Oddly, the big moment wasn't when I was accepted by a traditional publisher or when I found an agent to represent me--but when I decided that was the course I wanted to take.
At first I wrote for myself. I didn’t share what I’d written with friends or family—I was really just tinkering with my words, writing to see how far I could take a story. Can I write a poem? A short story? Can I string several chapters together in a coherent way?
When I decided to pursue publication, I became a serious writer. I focused on finishing a book.
Here are some tips to help with your journey to publication:
Read other books in your genre before you write. I wanted to make sure that I wasn’t too far out of line with my efforts.
I’d also recommend turning to the community of blogging writers online. They’ll offer encouragement, support, industry information, and technical advice. There are many blogging writers that I link to in my blog’s sidebar at Mystery Writing is Murder that will give you a great starting point.

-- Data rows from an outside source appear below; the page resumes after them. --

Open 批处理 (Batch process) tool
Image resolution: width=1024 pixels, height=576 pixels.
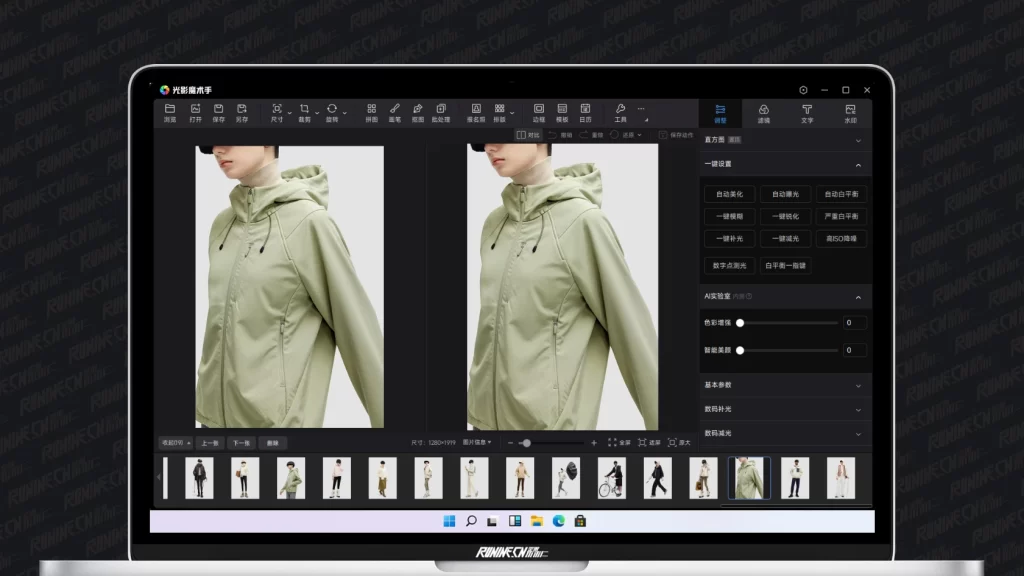coord(441,109)
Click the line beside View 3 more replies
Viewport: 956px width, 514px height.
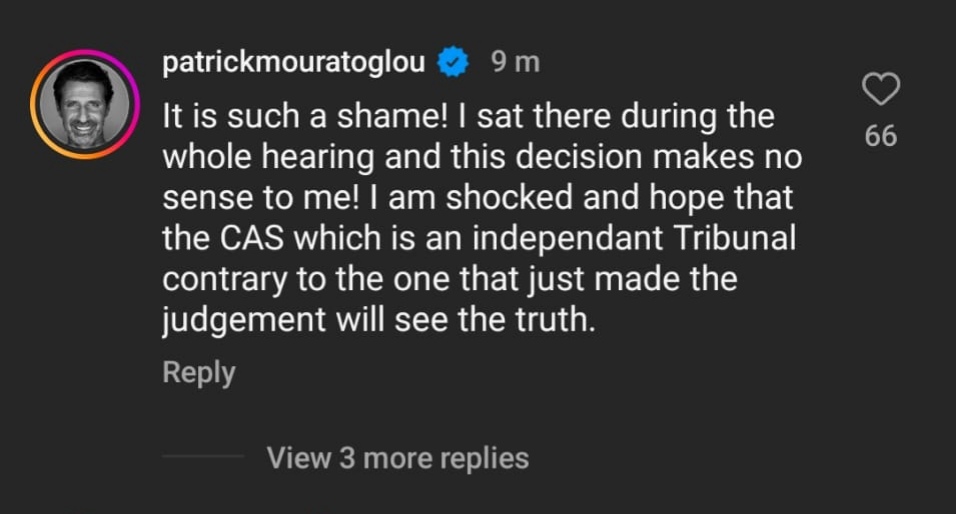coord(203,458)
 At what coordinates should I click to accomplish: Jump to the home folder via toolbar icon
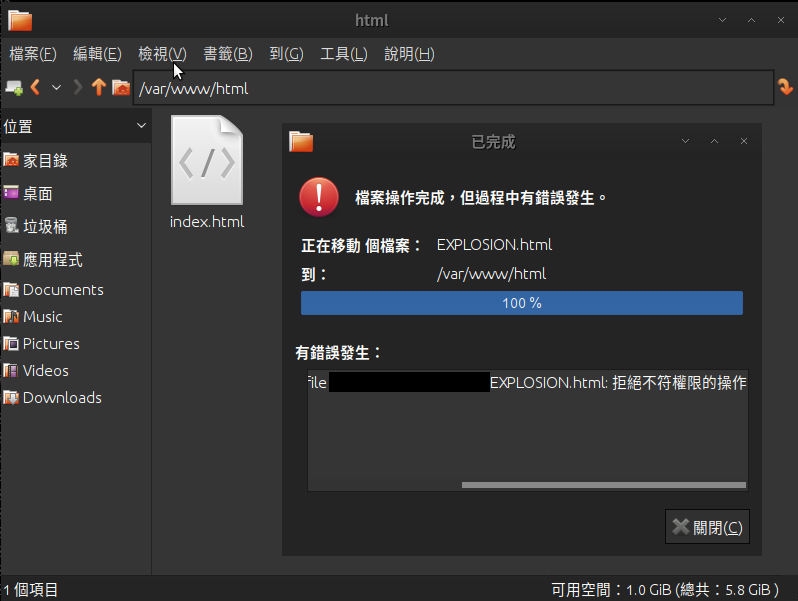pyautogui.click(x=121, y=88)

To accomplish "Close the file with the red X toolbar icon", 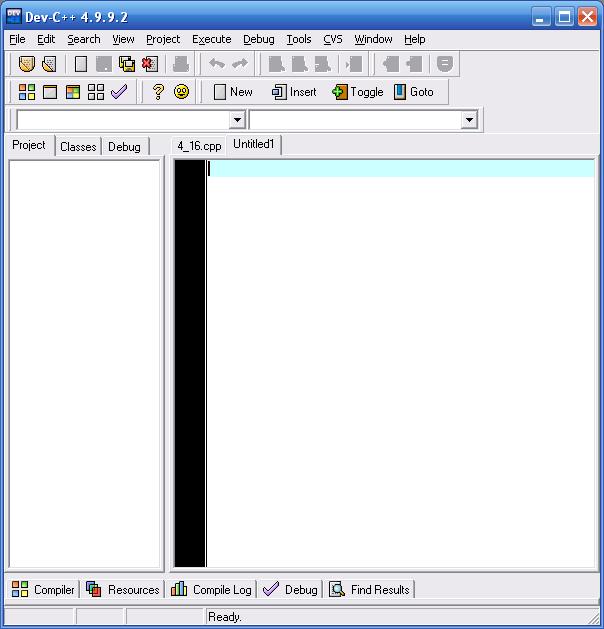I will pyautogui.click(x=149, y=64).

Get other people you trust to read your book. First readers who give truthful feedback in an encouraging way are incredibly helpful. If you don’t have any family members or friends that fit the bill, you can try online critique groups—you’ll read their work within a certain time frame and they’ll read yours. It may take some tweaking to find the right group. If you Google “online critique groups” you’ll get plenty of hits. I’d stick with a group that writes your genre.
Okay, so your manuscript is in pretty good shape. This means you’ve revised it many times. Others have read it and offered suggestions. You’ve read many books in your genre. Your manuscript doesn’t have grammatical or spelling errors.
Now it’s time to branch out. What kind of publisher fits your needs? A small press? Or something larger? If you’re interested in submitting to a smaller publisher (and there are many out there), then you can frequently submit without an agent.
You can learn publisher guidelines online at publishers’ individual websites. You can also go to your library and check their reference section for a recent edition of Literary Marketplace (which you can also get an online subscription to) or Writers Market.
Found a publisher that interests you? Go to your library or bookstore and read some of their recent releases. How does your book stack up? Do you need some more revising?
Write a clear synopsis of your book. It shouldn’t have teasers, but should concisely tell your story in a compelling way.
Submit your query or your cover letter and first fifty pages. Make sure you’ve addressed your letter to the right editor or agent and have spelled their name correctly. Your manuscript should be formatted to a standard template. Be careful not to use unusual fonts or colored paper or anything unprofessional.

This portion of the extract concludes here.